Yesterday I got the opportunity to go fly fishing with a friend from our fly club. This person happens not only to be one of the nicest people you will ever meet, but an expert in all things fly fishing. He started at a very young age as his father built custom fly rods for companies and people for a living.
I asked him to please help me with my casting and he promised he would. Finally, our schedules melded and it came to the day he asked me to go along. We went up the river to a spot on the McKenzie I have never fished before. He told me to go to this certain spot to fish and he was going to be up river a bit. I was at first a bit confused, as I thought he was going to help me, but instead we fished for five hours. His casting was amazing, he could cast the line perfect almost across the river with no effort.
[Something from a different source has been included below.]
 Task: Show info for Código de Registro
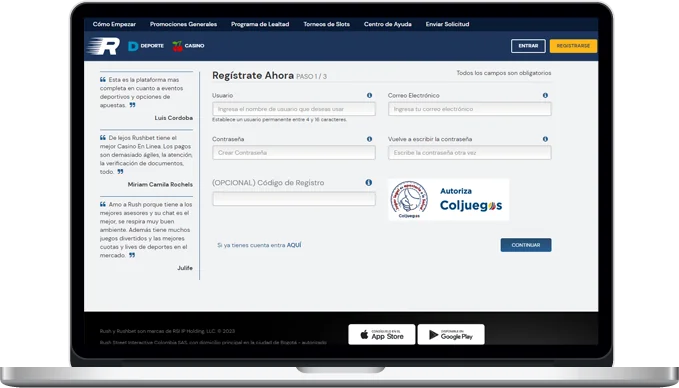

After we finished up, we packed things up in his car and started back home. It was in this moment he started telling me what I was doing wrong with my cast. I didn’t even realize he was watching, but he was most of the time. He said he likes to observe someone fishing before he inserts his opinion. This was a good way to teach for him, that way he wasn’t feeling intimidating, or not seeing what my natural cast was by interrupting me every few moments.
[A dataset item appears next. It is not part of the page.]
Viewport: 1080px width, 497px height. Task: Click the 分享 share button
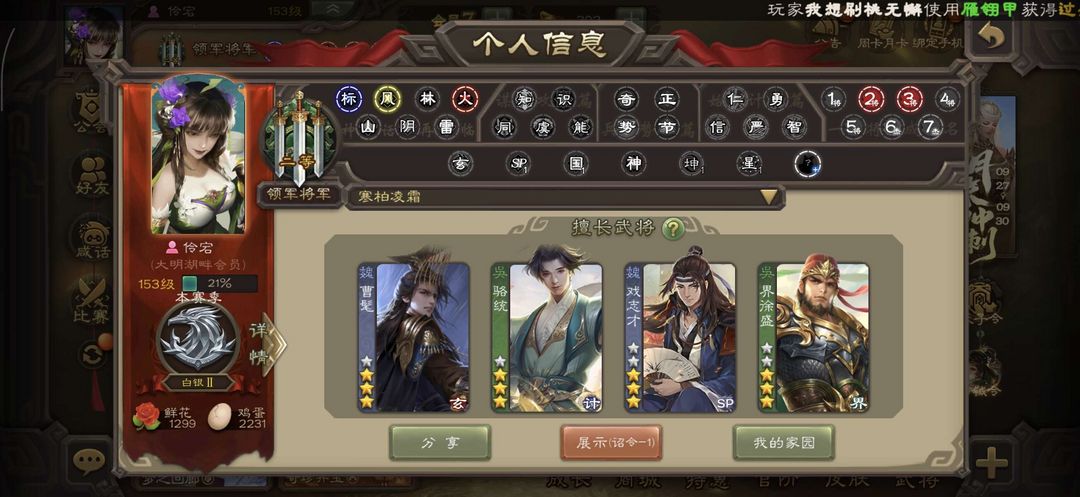tap(440, 443)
Overall, he thought my cast was okay: but two glaring problems he observed. 1. I hold the rod handle to high on the rod, which causes the rod not to use the full action it is intended to. 2. I broke my wrist with every cast. He said part of that was because I had a grip on the handle too high, but mostly because I have fished this way for a long time so it is a natural movement on my part.
I felt positive about our outing and look forward to working on both of these things with my casting. Thank you Mr. Marlatt for a positive day of fishing.